-- Start Recorded data --

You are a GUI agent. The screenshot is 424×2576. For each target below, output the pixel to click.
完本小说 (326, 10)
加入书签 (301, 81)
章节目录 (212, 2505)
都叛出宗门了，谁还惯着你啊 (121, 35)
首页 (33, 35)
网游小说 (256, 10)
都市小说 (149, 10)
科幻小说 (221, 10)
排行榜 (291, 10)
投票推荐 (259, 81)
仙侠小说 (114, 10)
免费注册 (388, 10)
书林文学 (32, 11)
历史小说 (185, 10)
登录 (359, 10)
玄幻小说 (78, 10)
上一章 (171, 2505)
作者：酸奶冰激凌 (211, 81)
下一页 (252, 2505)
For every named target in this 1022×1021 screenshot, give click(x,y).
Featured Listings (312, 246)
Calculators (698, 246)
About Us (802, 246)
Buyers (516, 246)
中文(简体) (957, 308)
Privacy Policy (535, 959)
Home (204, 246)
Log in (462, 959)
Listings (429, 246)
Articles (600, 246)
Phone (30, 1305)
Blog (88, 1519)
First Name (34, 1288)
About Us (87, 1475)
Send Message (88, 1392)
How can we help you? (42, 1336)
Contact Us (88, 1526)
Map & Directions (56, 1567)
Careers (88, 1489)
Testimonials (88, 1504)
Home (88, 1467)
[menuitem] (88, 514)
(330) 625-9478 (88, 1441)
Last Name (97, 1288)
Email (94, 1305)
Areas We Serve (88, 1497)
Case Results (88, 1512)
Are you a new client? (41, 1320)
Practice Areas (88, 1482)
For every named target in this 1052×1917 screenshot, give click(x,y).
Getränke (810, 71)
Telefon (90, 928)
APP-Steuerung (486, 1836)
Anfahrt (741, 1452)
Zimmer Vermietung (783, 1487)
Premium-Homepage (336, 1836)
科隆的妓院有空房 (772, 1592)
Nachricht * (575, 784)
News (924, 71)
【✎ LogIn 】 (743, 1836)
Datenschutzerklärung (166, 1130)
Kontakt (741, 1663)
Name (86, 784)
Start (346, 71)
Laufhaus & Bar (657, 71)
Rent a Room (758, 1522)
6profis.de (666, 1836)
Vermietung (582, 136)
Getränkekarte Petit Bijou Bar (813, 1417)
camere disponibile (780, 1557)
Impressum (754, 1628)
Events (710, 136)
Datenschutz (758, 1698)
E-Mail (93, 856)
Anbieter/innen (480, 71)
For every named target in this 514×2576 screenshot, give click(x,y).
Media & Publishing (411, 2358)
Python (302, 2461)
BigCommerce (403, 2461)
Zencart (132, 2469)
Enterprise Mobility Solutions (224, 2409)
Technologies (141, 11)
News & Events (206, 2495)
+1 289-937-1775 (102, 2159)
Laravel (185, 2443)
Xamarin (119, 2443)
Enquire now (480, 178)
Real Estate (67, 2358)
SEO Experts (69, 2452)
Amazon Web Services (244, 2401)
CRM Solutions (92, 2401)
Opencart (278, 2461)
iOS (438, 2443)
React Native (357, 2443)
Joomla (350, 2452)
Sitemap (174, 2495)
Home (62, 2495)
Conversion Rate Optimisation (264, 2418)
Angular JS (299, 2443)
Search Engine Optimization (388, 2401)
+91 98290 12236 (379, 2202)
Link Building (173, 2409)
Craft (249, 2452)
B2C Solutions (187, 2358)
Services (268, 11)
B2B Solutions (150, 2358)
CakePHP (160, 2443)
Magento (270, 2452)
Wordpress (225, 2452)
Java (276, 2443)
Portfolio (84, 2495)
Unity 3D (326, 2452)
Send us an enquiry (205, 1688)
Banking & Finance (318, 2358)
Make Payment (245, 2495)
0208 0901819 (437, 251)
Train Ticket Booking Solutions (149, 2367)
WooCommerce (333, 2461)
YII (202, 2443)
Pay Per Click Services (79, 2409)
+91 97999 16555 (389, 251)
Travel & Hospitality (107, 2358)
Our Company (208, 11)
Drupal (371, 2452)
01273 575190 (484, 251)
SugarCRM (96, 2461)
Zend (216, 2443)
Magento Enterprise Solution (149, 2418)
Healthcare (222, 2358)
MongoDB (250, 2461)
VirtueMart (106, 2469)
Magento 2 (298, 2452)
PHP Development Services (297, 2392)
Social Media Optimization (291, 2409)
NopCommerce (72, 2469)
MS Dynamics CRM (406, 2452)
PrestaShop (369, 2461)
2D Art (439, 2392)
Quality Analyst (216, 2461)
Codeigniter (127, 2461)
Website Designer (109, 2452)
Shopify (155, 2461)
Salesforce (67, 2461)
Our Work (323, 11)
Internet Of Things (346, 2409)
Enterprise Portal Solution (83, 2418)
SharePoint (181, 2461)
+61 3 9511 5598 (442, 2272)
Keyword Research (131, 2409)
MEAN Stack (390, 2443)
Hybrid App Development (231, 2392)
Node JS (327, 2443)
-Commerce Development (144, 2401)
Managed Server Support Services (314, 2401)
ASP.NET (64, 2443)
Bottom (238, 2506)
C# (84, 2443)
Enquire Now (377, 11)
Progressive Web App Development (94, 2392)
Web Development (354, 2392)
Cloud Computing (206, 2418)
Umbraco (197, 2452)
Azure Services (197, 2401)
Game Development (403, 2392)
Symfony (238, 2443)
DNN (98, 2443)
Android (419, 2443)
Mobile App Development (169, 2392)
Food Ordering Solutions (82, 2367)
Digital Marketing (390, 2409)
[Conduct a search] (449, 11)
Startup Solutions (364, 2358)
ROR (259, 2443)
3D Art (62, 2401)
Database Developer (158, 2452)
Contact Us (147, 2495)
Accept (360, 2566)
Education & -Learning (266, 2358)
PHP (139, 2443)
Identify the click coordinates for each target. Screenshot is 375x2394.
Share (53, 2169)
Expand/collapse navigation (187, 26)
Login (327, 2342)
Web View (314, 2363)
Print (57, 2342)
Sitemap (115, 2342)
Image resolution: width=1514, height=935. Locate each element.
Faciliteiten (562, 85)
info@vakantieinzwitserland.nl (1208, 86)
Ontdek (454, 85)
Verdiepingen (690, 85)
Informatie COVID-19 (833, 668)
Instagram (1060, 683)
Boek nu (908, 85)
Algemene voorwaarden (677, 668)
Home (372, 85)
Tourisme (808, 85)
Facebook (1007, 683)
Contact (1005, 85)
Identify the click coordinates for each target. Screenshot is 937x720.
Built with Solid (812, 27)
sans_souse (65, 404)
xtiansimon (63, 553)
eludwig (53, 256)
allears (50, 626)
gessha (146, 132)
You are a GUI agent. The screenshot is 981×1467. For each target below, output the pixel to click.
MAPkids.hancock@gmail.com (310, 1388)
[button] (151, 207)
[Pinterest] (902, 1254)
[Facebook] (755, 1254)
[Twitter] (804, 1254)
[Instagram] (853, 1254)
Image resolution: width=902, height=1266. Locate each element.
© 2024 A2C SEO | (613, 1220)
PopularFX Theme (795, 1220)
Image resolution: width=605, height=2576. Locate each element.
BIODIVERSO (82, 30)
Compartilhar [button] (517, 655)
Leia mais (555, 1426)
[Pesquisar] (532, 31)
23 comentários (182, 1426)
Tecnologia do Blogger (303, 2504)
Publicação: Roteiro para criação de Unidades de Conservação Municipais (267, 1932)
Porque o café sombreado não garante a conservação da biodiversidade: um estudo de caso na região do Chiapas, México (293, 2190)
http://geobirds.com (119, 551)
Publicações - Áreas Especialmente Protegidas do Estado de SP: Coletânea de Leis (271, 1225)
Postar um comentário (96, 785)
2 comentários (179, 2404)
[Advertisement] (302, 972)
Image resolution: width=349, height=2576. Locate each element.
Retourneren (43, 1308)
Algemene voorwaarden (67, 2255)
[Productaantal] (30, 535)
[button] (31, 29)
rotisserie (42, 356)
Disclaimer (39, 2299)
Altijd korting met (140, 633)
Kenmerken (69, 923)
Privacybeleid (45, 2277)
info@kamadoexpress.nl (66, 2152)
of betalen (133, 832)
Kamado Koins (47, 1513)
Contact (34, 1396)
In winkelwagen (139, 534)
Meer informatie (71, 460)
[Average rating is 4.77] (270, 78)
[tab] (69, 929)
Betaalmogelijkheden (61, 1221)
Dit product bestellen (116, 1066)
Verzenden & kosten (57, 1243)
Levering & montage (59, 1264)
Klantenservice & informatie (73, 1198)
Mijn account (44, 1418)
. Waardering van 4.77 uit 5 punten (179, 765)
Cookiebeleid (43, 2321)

-- End Recorded data --

Set problem:
Convert the records, from the start up to and including the line with "Name (86, 784)", into a JSON list of strings with one string per line and blank lines left out.

Solution to this exercise:
[
  "You are a GUI agent. The screenshot is 424×2576. For each target below, output the pixel to click.",
  "完本小说 (326, 10)",
  "加入书签 (301, 81)",
  "章节目录 (212, 2505)",
  "都叛出宗门了，谁还惯着你啊 (121, 35)",
  "首页 (33, 35)",
  "网游小说 (256, 10)",
  "都市小说 (149, 10)",
  "科幻小说 (221, 10)",
  "排行榜 (291, 10)",
  "投票推荐 (259, 81)",
  "仙侠小说 (114, 10)",
  "免费注册 (388, 10)",
  "书林文学 (32, 11)",
  "历史小说 (185, 10)",
  "登录 (359, 10)",
  "玄幻小说 (78, 10)",
  "上一章 (171, 2505)",
  "作者：酸奶冰激凌 (211, 81)",
  "下一页 (252, 2505)",
  "For every named target in this 1022×1021 screenshot, give click(x,y).",
  "Featured Listings (312, 246)",
  "Calculators (698, 246)",
  "About Us (802, 246)",
  "Buyers (516, 246)",
  "中文(简体) (957, 308)",
  "Privacy Policy (535, 959)",
  "Home (204, 246)",
  "Log in (462, 959)",
  "Listings (429, 246)",
  "Articles (600, 246)",
  "Phone (30, 1305)",
  "Blog (88, 1519)",
  "First Name (34, 1288)",
  "About Us (87, 1475)",
  "Send Message (88, 1392)",
  "How can we help you? (42, 1336)",
  "Contact Us (88, 1526)",
  "Map & Directions (56, 1567)",
  "Careers (88, 1489)",
  "Testimonials (88, 1504)",
  "Home (88, 1467)",
  "[menuitem] (88, 514)",
  "(330) 625-9478 (88, 1441)",
  "Last Name (97, 1288)",
  "Email (94, 1305)",
  "Areas We Serve (88, 1497)",
  "Case Results (88, 1512)",
  "Are you a new client? (41, 1320)",
  "Practice Areas (88, 1482)",
  "For every named target in this 1052×1917 screenshot, give click(x,y).",
  "Getränke (810, 71)",
  "Telefon (90, 928)",
  "APP-Steuerung (486, 1836)",
  "Anfahrt (741, 1452)",
  "Zimmer Vermietung (783, 1487)",
  "Premium-Homepage (336, 1836)",
  "科隆的妓院有空房 (772, 1592)",
  "Nachricht * (575, 784)",
  "News (924, 71)",
  "【✎ LogIn 】 (743, 1836)",
  "Datenschutzerklärung (166, 1130)",
  "Kontakt (741, 1663)",
  "Name (86, 784)"
]